Put the listing below into a numbered list with one item per line, skipping any blank lines and leaving out the pictures.

** start **

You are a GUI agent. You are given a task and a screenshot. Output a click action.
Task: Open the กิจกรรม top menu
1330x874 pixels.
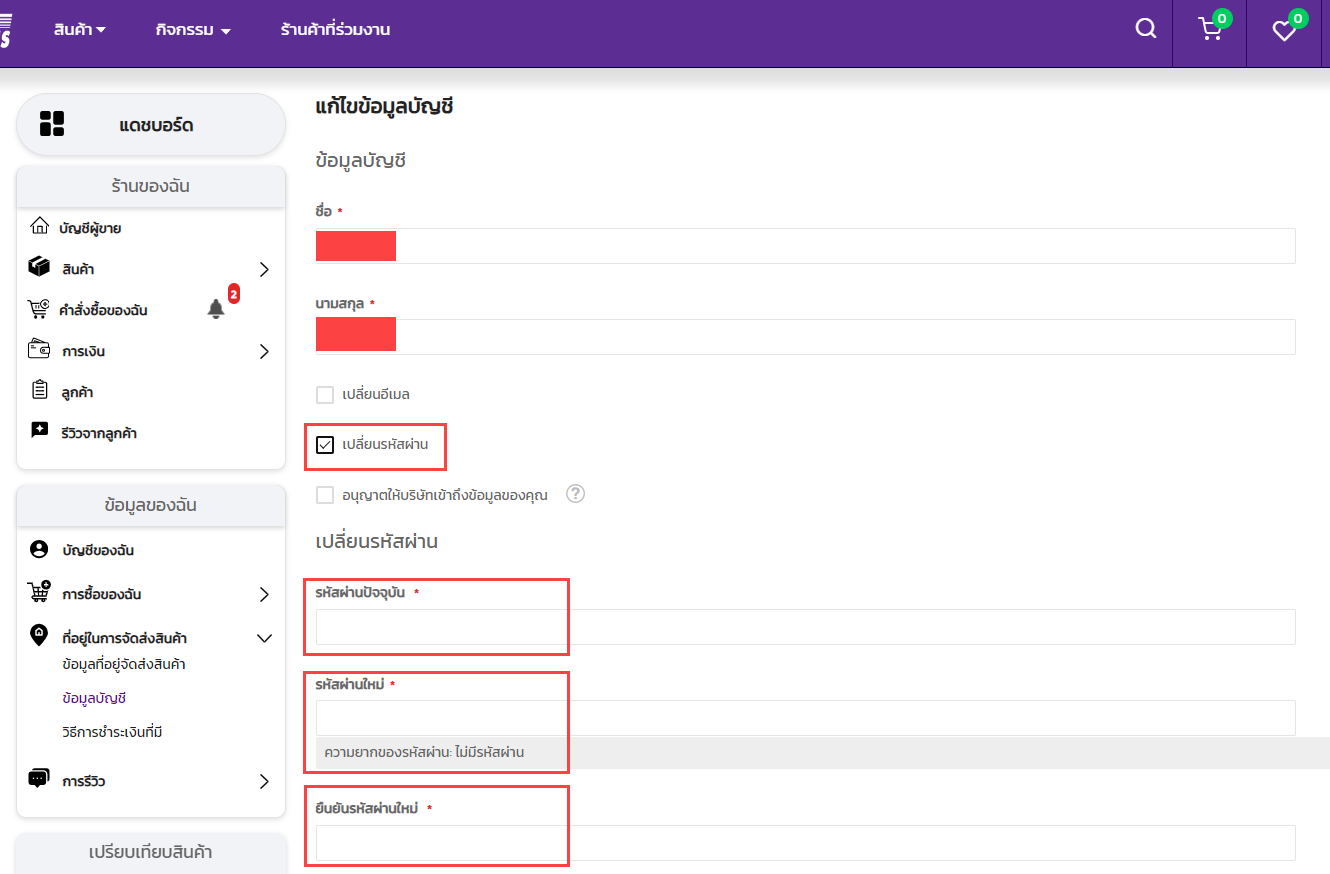click(193, 30)
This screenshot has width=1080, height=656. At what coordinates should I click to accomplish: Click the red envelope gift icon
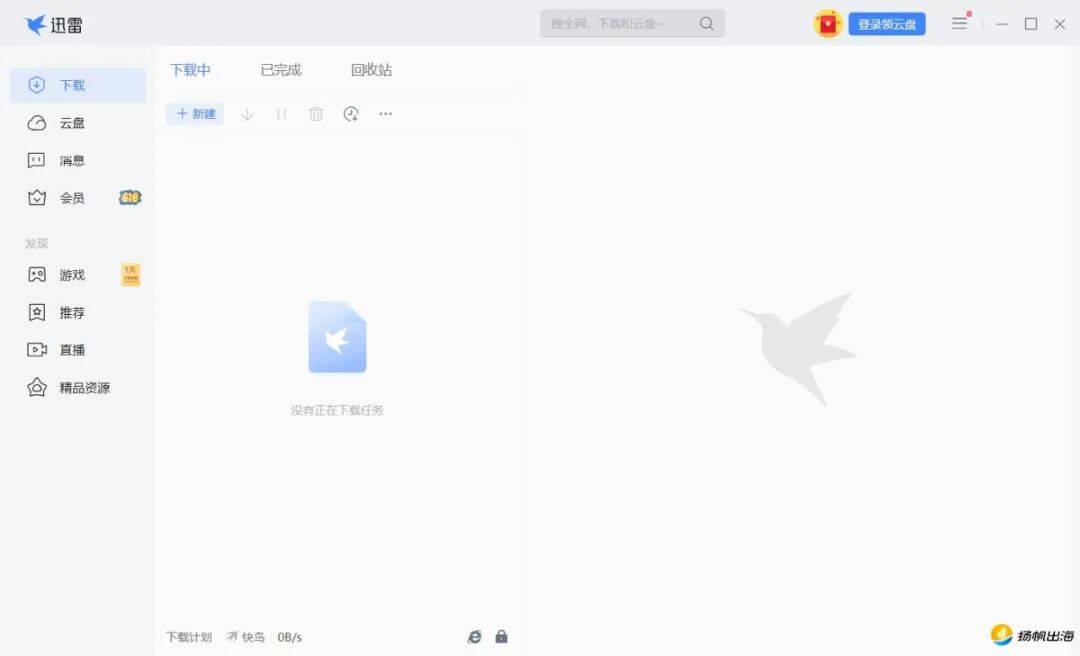coord(827,24)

** end **

SOLUTION FOR THIS TASK:
1. You are a GUI agent. You are given a task and a screenshot. Output a click action.
2. Task: Open the กิจกรรม top menu
3. 1330x874 pixels.
4. click(193, 30)
5. This screenshot has width=1080, height=656. At what coordinates should I click to accomplish: Click the red envelope gift icon
6. coord(827,24)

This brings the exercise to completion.